Several Saudi cities facing power disruptions

RIYADH, SAUDI ARABIA - Several Saudi cities and regions are faced with unplanned power disruptions over the past few days, owing to soaring temperatures in the desert kingdom and galloping peak summer power consumption.

The industrial sector is especially faced with breakdowns. Now angered by the frequent disruptions, inflicting huge losses and damage to the industry, a group of Saudi businessmen and industrialists are planning to sue the Saudi Electricity Company (SEC).

They said that the SEC had failed to fulfill its commitment to provide uninterrupted power supply.

Hamoud Al Hajla, the lawyer representing industrialists, was quoted as saying here that the utility company must pay compensation for failing to meet its obligations to its clients.

Ahmad Al Tuwaijri, former head of the economic committee at the Provincial Council of Al Qasim, is among those industrialists who are pursuing legal action against the utility company.

“We will file a lawsuit against SEC for its dereliction of duty in providing an uninterrupted power supply to our industries,” he said.

Meanwhile, sources at the Saudi Electricity Regulatory Authority said they had not received complaints about power disruptions.

“We will take stern action once we receive any such complaints,” the source said.

It is noteworthy that Minister for Water and Electricity Abdullah Al Hussain recently attributed power disruptions in some regions of the kingdom mainly to engine failure at three generators.

He ruled out claims for compensation, saying there were also other causes for which the ministry was not accountable, such as high temperatures and use of poor quality air conditioners by some consumers.

In the meantime, in order to bridge the gap between the rising demand and the available supply, the SEC has contracted Aggreko PLC, a supplier of temporary power and temperature control, to provide 100MW of temporary power to help overcome seasonal power shortages in Saudi Arabia.

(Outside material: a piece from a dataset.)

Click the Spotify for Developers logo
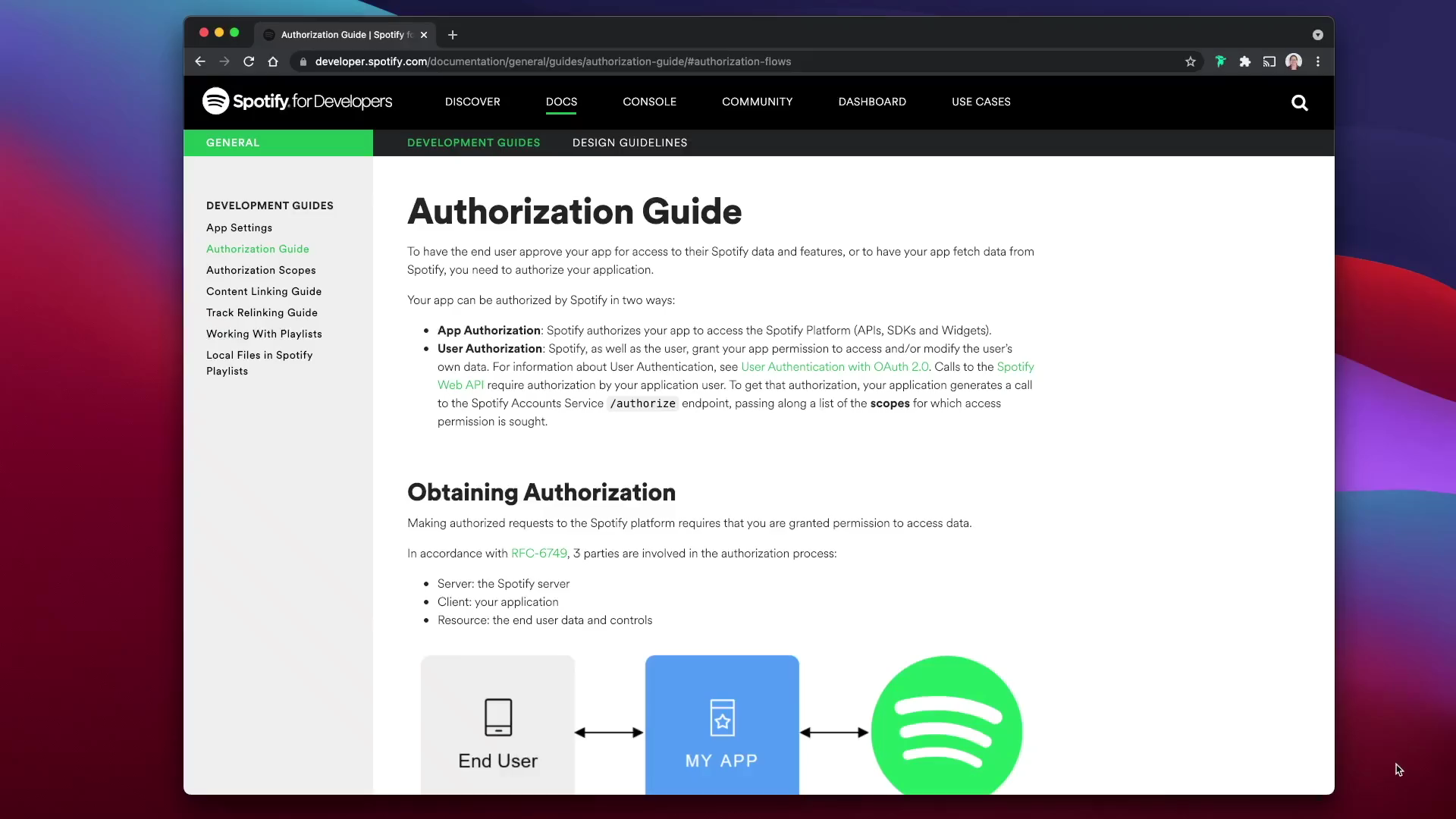Viewport: 1456px width, 819px height. click(297, 101)
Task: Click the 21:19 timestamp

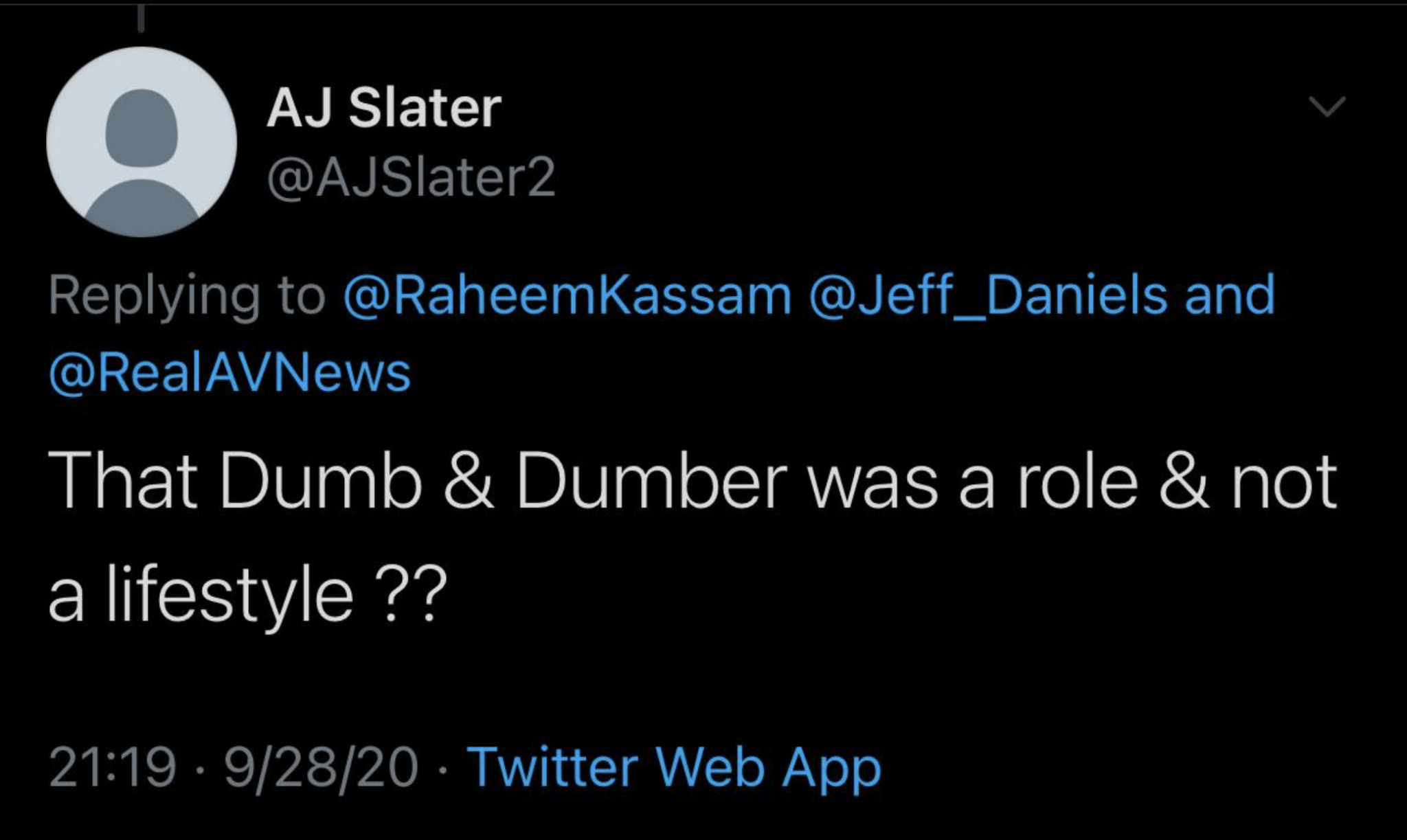Action: pos(112,767)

The contract is expected to last for a minimum of three months and will take to over 170MW the total capacity being supplied by Aggreko to Saudi Electric.

Aggreko’s International Power Projects business which serves requirements of power utilities, governments, armed forces and major industrial users is supplying power at six sites in the Qassim region, north of the Saudi capital Riyadh.

Earlier the Saudi Electric Company also announced obtaining a SR4.1 billion (US$1.09 billion), 12-year loan from U.S. Export-Import Bank and Canada’s Export Development Credit (EDC) to fund it purchase from U.S.-based GE Energy, 23 gas turbines with a capacity to generate 2.9MW.

“This is the first direct loan to Saudi Electricity from the two banks,” the SEC’s Chief Executive Ali Saleh al-Barrak said at the signing ceremony.

Eximbank’s share of the loan is $912 million and the remainder is from Canada’s EDC.

The agreement coincides with tight credit conditions in the Saudi market due mainly to concerns over the global financial crisis and its repercussions on some firms in the kingdom.

“Local banks have done more than enough; they have also financed projects (involving Saudi Electricity). The field is open to local banks. The international financing gives greater depth and confidence to the company when it seeks financing from international banks,” Barrak told reporters.

Saudi Electricity is witnessing a rapid increase in its debts due mainly to poor efficiency at a majority of its power plants, heavily-subsidized price of electricity, unruly consumer behaviour and a rapid rise in power demand which stands at eight per cent annually.

Officials from the U.S. and the Canadian agencies said the agreement was supporting 29,000 jobs at GE-owned plants both in the U.S. and Canada.